* Begin *
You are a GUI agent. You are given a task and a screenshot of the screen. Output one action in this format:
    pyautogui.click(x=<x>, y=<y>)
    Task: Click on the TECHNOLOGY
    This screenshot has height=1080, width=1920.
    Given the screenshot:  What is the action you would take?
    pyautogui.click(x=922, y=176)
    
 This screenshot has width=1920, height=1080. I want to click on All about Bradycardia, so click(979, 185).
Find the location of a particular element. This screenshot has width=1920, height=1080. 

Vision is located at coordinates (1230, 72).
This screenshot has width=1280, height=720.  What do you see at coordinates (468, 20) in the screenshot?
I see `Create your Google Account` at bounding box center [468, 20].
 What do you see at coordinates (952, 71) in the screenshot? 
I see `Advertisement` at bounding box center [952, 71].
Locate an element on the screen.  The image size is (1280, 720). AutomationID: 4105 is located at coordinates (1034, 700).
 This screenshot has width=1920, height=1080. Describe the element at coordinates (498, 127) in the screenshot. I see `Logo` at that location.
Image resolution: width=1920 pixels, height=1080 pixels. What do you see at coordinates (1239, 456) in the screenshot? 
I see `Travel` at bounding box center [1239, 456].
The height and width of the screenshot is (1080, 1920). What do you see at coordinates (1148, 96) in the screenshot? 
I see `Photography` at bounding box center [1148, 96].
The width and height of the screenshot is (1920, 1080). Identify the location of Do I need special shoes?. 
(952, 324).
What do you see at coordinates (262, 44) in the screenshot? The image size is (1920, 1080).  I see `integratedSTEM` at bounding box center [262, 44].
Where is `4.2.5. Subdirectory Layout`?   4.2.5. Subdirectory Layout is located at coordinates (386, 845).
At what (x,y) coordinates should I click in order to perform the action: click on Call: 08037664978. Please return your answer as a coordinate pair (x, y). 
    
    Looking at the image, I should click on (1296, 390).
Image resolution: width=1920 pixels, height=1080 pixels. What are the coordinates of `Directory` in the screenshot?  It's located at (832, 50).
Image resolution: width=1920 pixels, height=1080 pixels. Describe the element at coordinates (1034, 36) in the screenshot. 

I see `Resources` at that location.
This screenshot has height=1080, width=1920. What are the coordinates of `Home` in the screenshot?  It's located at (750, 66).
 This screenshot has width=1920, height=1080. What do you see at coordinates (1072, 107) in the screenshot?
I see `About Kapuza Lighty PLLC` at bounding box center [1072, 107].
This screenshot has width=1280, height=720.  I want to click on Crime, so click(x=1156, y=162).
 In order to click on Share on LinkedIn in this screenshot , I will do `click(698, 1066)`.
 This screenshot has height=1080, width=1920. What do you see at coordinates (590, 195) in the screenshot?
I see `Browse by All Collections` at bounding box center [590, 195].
* End *
**EXERCISE DIRECTIONS:**
Recast the stretch of items from the line containing "Locate an element" through the line containing "What do you see at coordinates (262, 44)" as a Markdown table with columns Row and Line, skipping blank lines.

**WRITTEN RESPONSE:**
| Row | Line |
|---|---|
| 1 | Locate an element on the screen.  The image size is (1280, 720). AutomationID: 4105 is located at coordinates (1034, 700). |
| 2 |  This screenshot has width=1920, height=1080. Describe the element at coordinates (498, 127) in the screenshot. I see `Logo` at that location. |
| 3 | Image resolution: width=1920 pixels, height=1080 pixels. What do you see at coordinates (1239, 456) in the screenshot?  |
| 4 | I see `Travel` at bounding box center [1239, 456]. |
| 5 | The height and width of the screenshot is (1080, 1920). What do you see at coordinates (1148, 96) in the screenshot?  |
| 6 | I see `Photography` at bounding box center [1148, 96]. |
| 7 | The width and height of the screenshot is (1920, 1080). Identify the location of Do I need special shoes?.  |
| 8 | (952, 324). |
| 9 | What do you see at coordinates (262, 44) in the screenshot? The image size is (1920, 1080).  I see `integratedSTEM` at bounding box center [262, 44]. |